3 Book Reviews (Part 2) – Busyness, Grace and the Environment

Last week I wrote a post with three reviews of Christian books that I’ve been reading since Easter with the promise of another post to follow, so here it is! I’ll dive straight in with three more quick-fire book reviews.

Crazy Busy by Kevin DeYoung

DeYoung never claims that this book is meant to be a solution to the problem of busyness (he’s pretty honest about the fact that he struggles with it himself); what it actually functions as is more of a guide to the symptoms of busyness, helping the reader to identify whether or not they’re struggling with it. I have to say, on one level, this book isn’t actually that helpful. If someone’s bought it then it’s probably because they know they’re busy or they want to give it to someone who is – i.e. the reader most likely already knows. That said, DeYoung does help in identifying different kinds of busyness, in inviting the reader to examine their life a bit and to see where the problem is coming from. So in that respect it’s useful, but given that there aren’t any real solutions offered, the book only really seems to go halfway.

I don’t know, maybe I’m being unfair. After all, my life is not especially busy, at least at the moment, and I picked the book up more out of curiosity than anything. It may be the case that, if you are very busy, you could gain a lot from taking some time out and reading this book. Even so, given my own experience, although I recognise the purpose that it could have, I wouldn’t be particularly quick to recommend it to someone.


The Case for Grace by Lee Strobel

Lee Strobel has made a name for himself in the world of Christian apologetics.

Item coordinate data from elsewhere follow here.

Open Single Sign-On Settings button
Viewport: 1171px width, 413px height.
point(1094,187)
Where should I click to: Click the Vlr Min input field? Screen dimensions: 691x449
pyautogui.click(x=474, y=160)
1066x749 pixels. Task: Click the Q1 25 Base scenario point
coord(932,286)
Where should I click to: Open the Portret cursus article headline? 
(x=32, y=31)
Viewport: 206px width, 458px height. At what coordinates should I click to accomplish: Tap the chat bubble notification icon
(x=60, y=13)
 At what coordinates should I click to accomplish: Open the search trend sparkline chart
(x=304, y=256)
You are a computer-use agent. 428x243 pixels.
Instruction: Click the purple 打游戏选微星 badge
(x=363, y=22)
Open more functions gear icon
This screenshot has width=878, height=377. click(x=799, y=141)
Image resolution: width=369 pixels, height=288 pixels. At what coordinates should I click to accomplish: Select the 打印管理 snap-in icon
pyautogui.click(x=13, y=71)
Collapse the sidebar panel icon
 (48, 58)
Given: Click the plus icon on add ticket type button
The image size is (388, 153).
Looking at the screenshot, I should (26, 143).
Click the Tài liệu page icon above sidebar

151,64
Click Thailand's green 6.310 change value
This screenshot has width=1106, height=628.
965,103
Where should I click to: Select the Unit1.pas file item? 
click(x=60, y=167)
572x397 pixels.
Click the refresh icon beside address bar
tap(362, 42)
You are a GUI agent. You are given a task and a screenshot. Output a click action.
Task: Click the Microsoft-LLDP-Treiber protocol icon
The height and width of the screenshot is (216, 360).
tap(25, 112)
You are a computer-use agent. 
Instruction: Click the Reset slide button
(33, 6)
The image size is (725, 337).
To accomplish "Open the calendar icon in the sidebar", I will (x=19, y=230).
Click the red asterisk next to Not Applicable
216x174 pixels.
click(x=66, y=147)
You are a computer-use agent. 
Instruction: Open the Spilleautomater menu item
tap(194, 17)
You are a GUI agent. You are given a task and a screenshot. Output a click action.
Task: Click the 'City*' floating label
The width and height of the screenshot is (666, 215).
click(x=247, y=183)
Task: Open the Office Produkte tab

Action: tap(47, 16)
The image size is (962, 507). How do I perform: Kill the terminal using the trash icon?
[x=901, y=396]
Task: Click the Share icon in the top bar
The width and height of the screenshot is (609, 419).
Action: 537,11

His first book in this series, The Case for Christ, is brilliant, and a fantastic resource to give to new believers and those still on the journey. The Case for a Creator is, in my opinion, weaker, but it is still useful for working out a position on science and faith, and The Case for Faith is a handy look over some of the bigger spiritual or moral issues that people have with Christianity.

So where does The Case for Grace come into this? Well, like all the other books, Strobel is investigating the evidence for God, but this time he comes at it from the angle of personal testimonies. The book is a collection of interviews with people who have all experienced the grace of God in one way or another. One of the book’s biggest strengths is in the variety of the people who tell their stories. There’s the story of a man from Cambodia’s communist regime, a girl abandoned by her family and then adopted, a church pastor who fell into adultery, and more. The variety of people included shows just how far God’s grace goes, and how he can work in every situation.

The book was also a very easy read, as Strobel’s other books tend to be. He’s a gifted writer and it shows. The thing that you need to be aware of with this book is its audience. I enjoyed it, but I wasn’t absolutely stunned, because, I think, I’m not the book’s intended audience. This book is for people searching for God, for people who need evidence of God’s work in the world today, or for Christians more generally struggling with their own faith. For that kind of audience, I can imagine that this book would have a much more profound impact.


Planetwise by Dave Bookless

Out of all the book’s I’ve reviewed in these two posts, this is the one that was the most ‘out there’ for me. I’ve never read a Christian book about environmental issues, so I had no idea what to expect and nothing to compare it to. The book seems to be pitched largely as a challenge to Christians to see that the environment is important to God and that there is a Biblical precedent for being environmentally conscious. Bookless is more concerned with the theology of environmental concern in this book, as opposed to talking much about the science or about the practical outworkings of living a ‘green’ life, which is fair enough given the size of the book.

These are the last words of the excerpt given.